Alan’s last major field project was the investigation of later Neolithic extraction pits cut into the Buchan Ridge flint gravels in North-East Scotland. Sadly, he was struck down by illness while in the process of preparing the final report but a series of articles provides key insights into the nature and operation of this significant mining complex and its associated flint-working techniques.

Alan also played a major part in bringing into focus for the first time Upper Palaeolithic material from Scotland, notably from Howburn in Lanarkshire.
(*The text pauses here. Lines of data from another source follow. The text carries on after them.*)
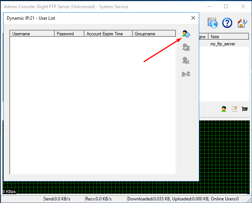Minimize the Admin Console window
The image size is (252, 203).
pyautogui.click(x=209, y=6)
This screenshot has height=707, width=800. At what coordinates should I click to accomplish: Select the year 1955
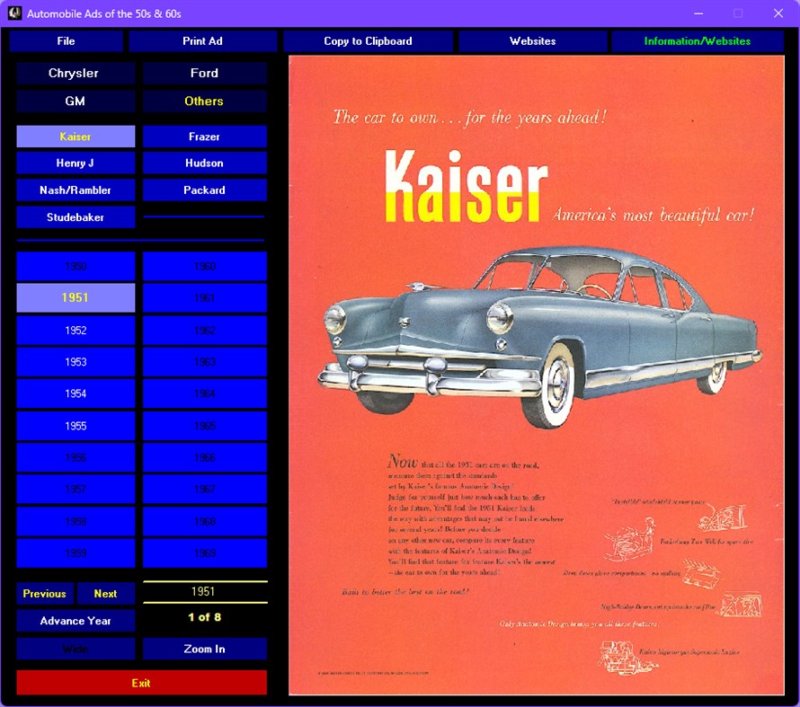point(75,426)
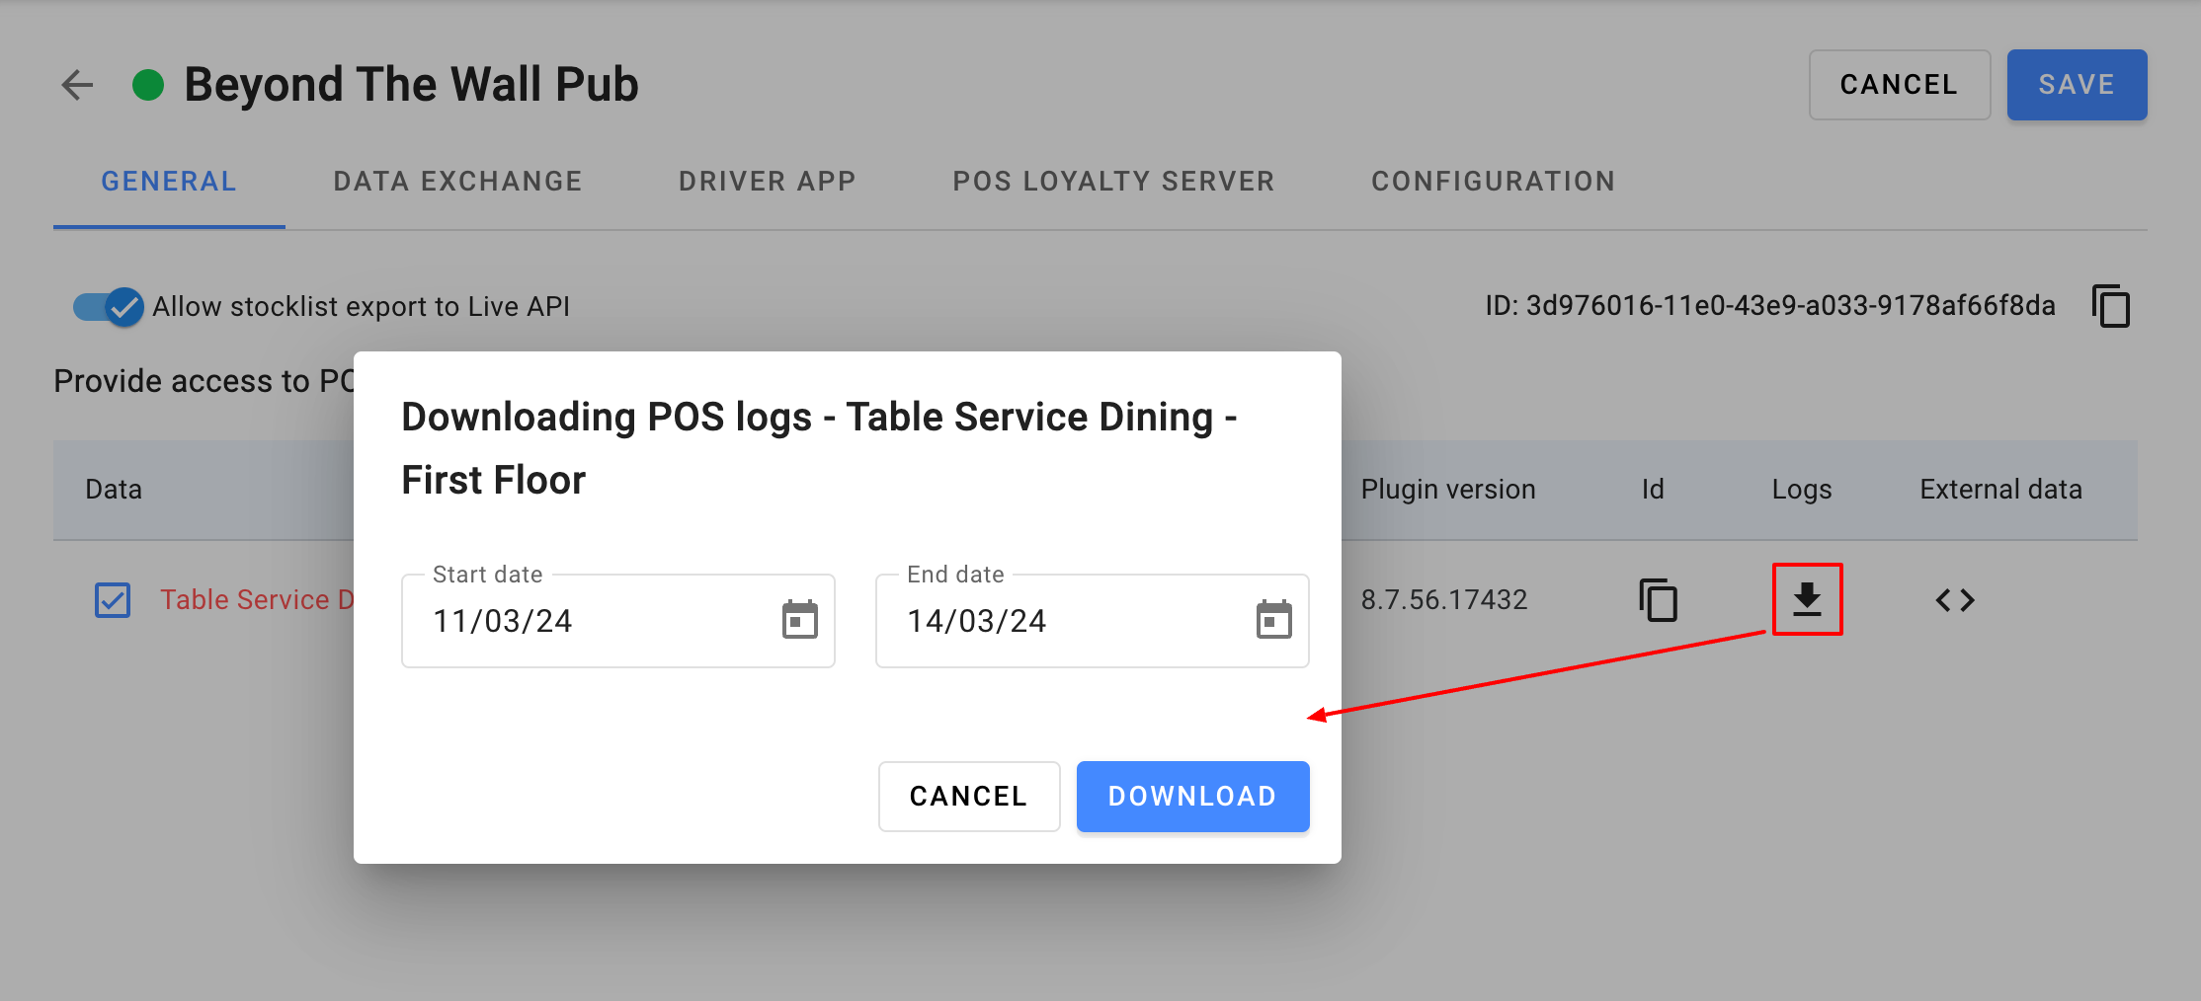Viewport: 2201px width, 1001px height.
Task: Select the Configuration tab
Action: (1493, 182)
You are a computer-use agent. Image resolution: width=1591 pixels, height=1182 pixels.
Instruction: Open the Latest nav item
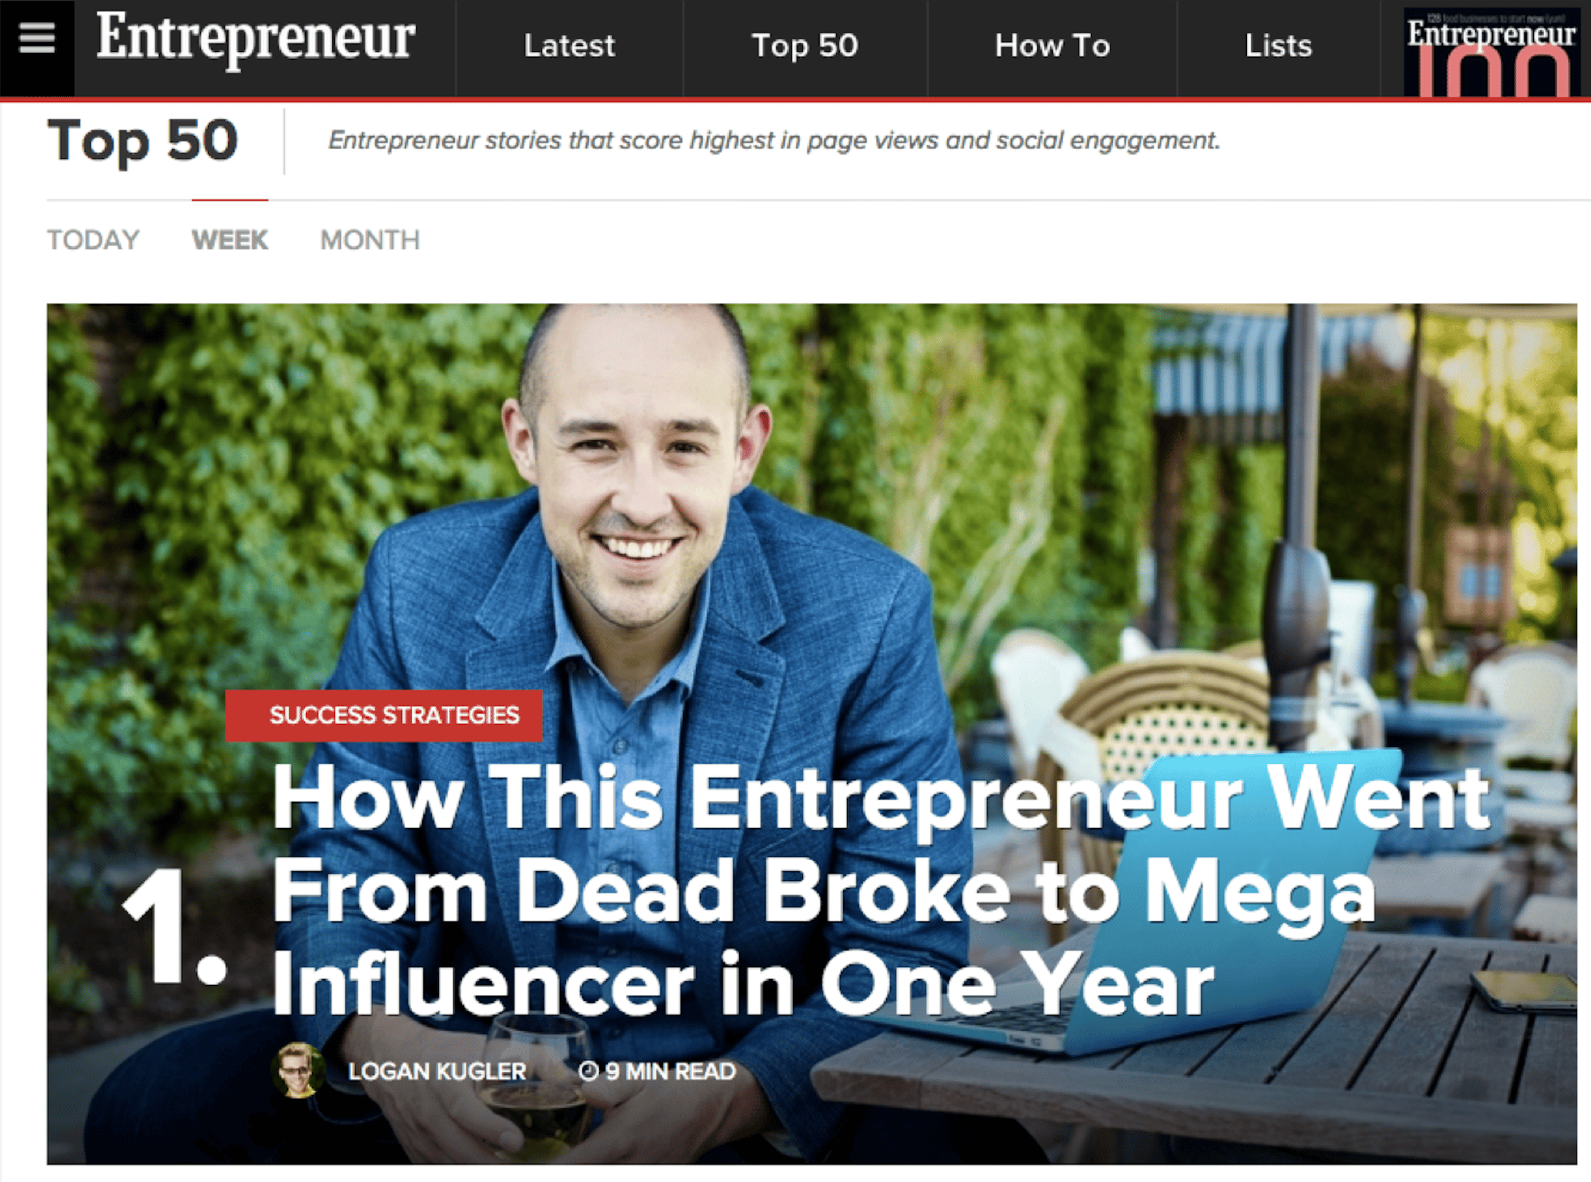[x=569, y=46]
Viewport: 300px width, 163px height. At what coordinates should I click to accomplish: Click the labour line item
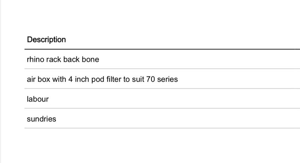click(x=38, y=99)
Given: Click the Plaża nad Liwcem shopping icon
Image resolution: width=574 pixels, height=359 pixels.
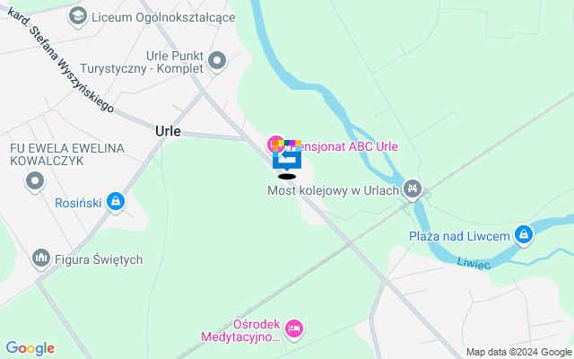Looking at the screenshot, I should [x=524, y=235].
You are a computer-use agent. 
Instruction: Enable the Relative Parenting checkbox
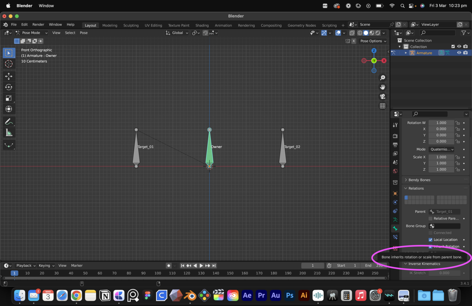(x=430, y=219)
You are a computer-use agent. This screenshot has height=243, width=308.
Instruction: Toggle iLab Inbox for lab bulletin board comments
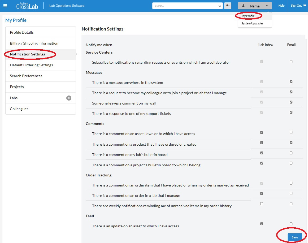point(262,153)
Working with Torben Ballin, he firmly established the existence of a Scottish late Upper Palaeolithic period and defined its associated lithic industries within their NW European context - ground-breaking research which has extended the earliest human settlement of Scotland by some five thousand years. 

Over the course of his career, Alan gave his time to many organisations and societies, in particular the Society of Antiquaries of Scotland of which he was latterly President and in whose Proceedings a full appreciation will appear (see Proceedings of the Society of Antiquaries of Scotland 145 (2015), 1-12).  A committed European, Alan’s international interests are reflected in his work for the EAA. As editor of the European Journal of Archaeology, he sat on the Executive Board, worked with the Editorial Board and did much to secure EJA’s status as one of the principal archaeological journals with a Europe-wide reach. Alan and his wife Annette often combined holidays with attendance at the annual Conference. 

The best-dressed male archaeologist of his generation in Scotland, Alan Saville was a prolific scholar, a gentleman and a friend to many. He did a great deal for our discipline in his quiet, understated but hugely effective way. He shall be greatly missed.